* Direction 1
Please reproduce the stretch of the DNS reliability thread from "Marco - I think" through "tracked as sessions.".
* Direction 2
In the DNS reliability thread, what does Phil Fagan say the accepted norm on percentage loss of queries drives?
* Direction 3
Decide whether each statement agrees with the DNS reliability thread, answering yes or no and quoting the words that settle it: (a) Larry Sheldon says he never sets any amount of failure as an objective. (b) Phil Fagan says he cares a great deal about the SLA. (c) Marco Davids asks whether RRL is included.

* Source passage

───

2013-09-13 Thread Marco Davids (Prive)
On 09/13/13 03:53, Larry Sheldon wrote:
 On 9/12/2013 3:25 PM, Phil Fagan wrote:
 Its a good point about the anycast; 99.999% should be expected.
 A small choice of attitude-reflecting language.

 I expect 100.000%

 I'll accept 99.999% or better.


It depends... define 'lost queries'. For example; is RRL included here
or not (sometimes you want to deliberatly 'loose' queries).

--
Marco



Re: DNS Reliability

2013-09-13 Thread Larry Sheldon

On 9/13/2013 2:14 AM, Marco Davids (Prive) wrote:

On 09/13/13 03:53, Larry Sheldon wrote:

On 9/12/2013 3:25 PM, Phil Fagan wrote:

Its a good point about the anycast; 99.999% should be expected.

A small choice of attitude-reflecting language.

I expect 100.000%

I'll accept 99.999% or better.



It depends... define 'lost queries'. For example; is RRL included here
or not (sometimes you want to deliberatly 'loose' queries).




I do not ever set any amount of failure as an objective.  I usually have 
a specified tolerance for failure.  If for some odd circumstance I wan 
to discard queries, that would involve knowing exactly what happened to 
them--not loosing them.




--
Requiescas in pace o email   Two identifying characteristics
of System Administrators:
Ex turpi causa non oritur actio  Infallibility, and the ability to
learn from their mistakes.
  (Adapted from Stephen Pinker)



Re: DNS Reliability

2013-09-13 Thread Phil Fagan
Tolerance for failure; I like it.

Eric - I'm interested in an accepted norm of loss of queries made to the
cache tier. Yes, when I provide a 'service' to a client (don't really care
about SLA) i'm interested in what the accepted norm or guidance is on %
loss on queries -- because this drives my architecture, right?

Marco - I think 'lost queries' in this instance is simply, wait for
it.the full UDP session. Yes yes, session is bad to say, but service
request completed through middle-boxes are tracked as sessions.

So thats what I'm looking for; what is the general consesus for reliability
all other things equal. Sure, you have the factor of UDP, retry, path, etc.
etc. etc.but I think Larry hit the nail on the head - whats my
clients[aggregate of] tolerance before Evil ensues.




On Fri, Sep 13, 2013 at 8:00 AM, Larry Sheldon larryshel...@cox.net wrote:

 On 9/13/2013 2:14 AM, Marco Davids (Prive) wrote:

 On 09/13/13 03:53, Larry Sheldon wrote:

 On 9/12/2013 3:25 PM, Phil Fagan wrote:

 Its a good point about the anycast; 99.999% should be expected.

 A small choice of attitude-reflecting language.

 I expect 100.000%

 I'll accept 99.999% or better.


 It depends... define 'lost queries'. For example; is RRL included here
 or not (sometimes you want to deliberatly 'loose' queries).

───

* Material supplied
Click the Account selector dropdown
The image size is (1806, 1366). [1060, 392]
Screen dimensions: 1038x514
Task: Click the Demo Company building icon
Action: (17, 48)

───

* Full solution 1
Marco - I think 'lost queries' in this instance is simply, wait for
it.the full UDP session. Yes yes, session is bad to say, but service
request completed through middle-boxes are tracked as sessions.

* Full solution 2
His architecture.

* Full solution 3
(a) Yes: "I do not ever set any amount of failure as an objective."
(b) No: "don't really care about SLA"
(c) Yes: "is RRL included here or not"